14.8
Suppose you have a relation \(r\) with \(n_r\) tuples on which a secondary B+-tree is to be constructed.
Give a formula for the cost of building the B+-tree index by inserting one record at a time. Assume each block will hold an average of \(f\) entries and that all levels of the tree above the leaf are in memory.
Assuming a random disk access takes 10 milliseconds, what is the cost of index construction on a relation with 10 million records?
Write pseudocode for bottom-up construction of a B+-tree, which was outlined in Section 14.4.4. You can assume that a function to efficiently sort a large file is available.
- Give a formula for the cost of building the B+-tree index by inserting one record at a time. Assume each block will hold an average of \(f\) entries and that all levels of the tree above the leaf are in memory.
The cost to locate the page number of the required leaf page for an insertion is negligible since the non-leaf nodes are in memory. On the leaf level it takes one random disk access to read and one random disk access to update it along with the cost to write one page. Insertions which lead to splitting of leaf nodes require an additional page write. Hence to build a B+-tree with \(n_r\) entries it takes a maximum of \(2 * n_r\) random disk accesses and \(n_r + 2 * (n_r/f)\) page writes. The second part of the cost comes from the fact that in the worst case each leaf is half filled, so the number of splits that occur is twice \(n_r/f\).
The above formula ignores the cost of writing non-leaf nodes, since we assume they are in memory, but in reality they would also be written eventually.

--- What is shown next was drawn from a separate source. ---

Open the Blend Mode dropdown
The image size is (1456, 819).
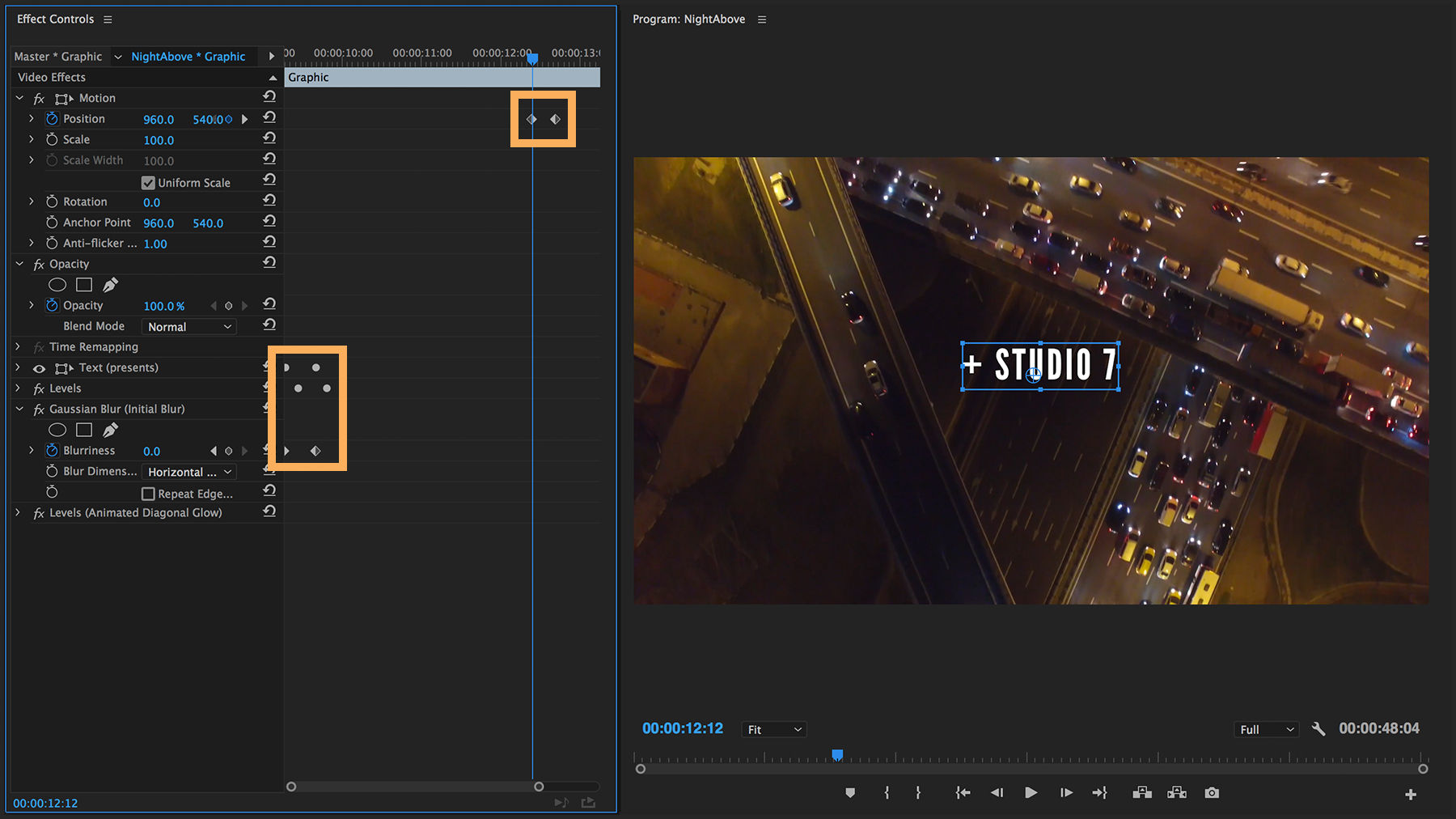coord(188,326)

This cost is closely approximated by \(2 * (n_r / f)/ f\), which is the number of internal nodes just above the leaf; we can add further terms to account for higher levels of nodes, but these are much smaller than the number of leaves and can be ignored.
- Assuming a random disk access takes 10 milliseconds, what is the cost of index construction on a relation with 10 million records?

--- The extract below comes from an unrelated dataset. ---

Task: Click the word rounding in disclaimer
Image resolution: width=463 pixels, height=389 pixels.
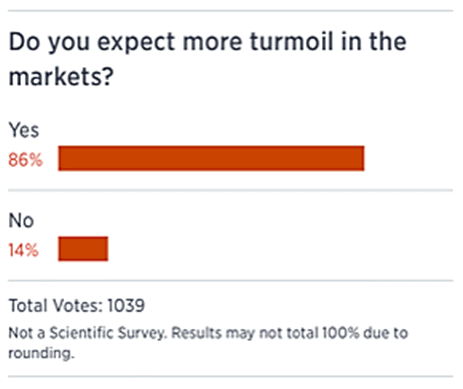Action: click(41, 353)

Substituting the values in the above formula and neglecting the cost of page writes, it takes about 10,000,000 * 20 milliseconds, or 56 hours, since each insertion costs 20 milliseconds.

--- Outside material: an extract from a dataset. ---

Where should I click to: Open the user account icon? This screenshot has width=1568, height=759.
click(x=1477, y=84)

- Write pseudocode for bottom-up construction of a B+-tree, which was outlined in Section 14.4.4. You can assume that a function to efficiently sort a large file is available.
function insert_in_leaf(value K, pointer P)
if (tree is empty)
create an empty leaf node L, which is also the root
else
Find the last leaf node in the leaf nodes chain L
if (L has less than n - 1 key values)
then insert (K, P) at the first available location in L
else begin
Create leaf node L1
Let L.P[n] = L1;
Set K1 = last value from page L
insert_in_parent(1, L , K1, L1)
insert (K,P) at the first location in L1
end
function insert_in_parent(level l, pointer P, value K, pointer P1)
if (level l is empty) then begin
Create an empty non-leaf node N, which is also the root
insert (P, K, P1) at the starting of the node N
return
else begin
Find the right most node N at level l
if (N has less than n pointers)
then insert (K, P1) at the first available location in N
else begin
Create a new non-leaf page N1
insert (P1) at the starting of the node N
insert_in_parent(l + 1, pointer N, value K, pointer N1)
end
end
The insert_in_leaf
function is called for each of the value, pointer pairs in ascending order. Similar function can also be built for descending order. The search for the last leaf or non-leaf node at any level can be avoided by storing the current last page details in an array.
The last node in each level might be less than half filled. To make this index structure meet the requirements of a B+-tree, we can redistribute the keys of the last two pages at each level. Since the last but one node is always full, redistribution makes sure that both of them are at least half filled.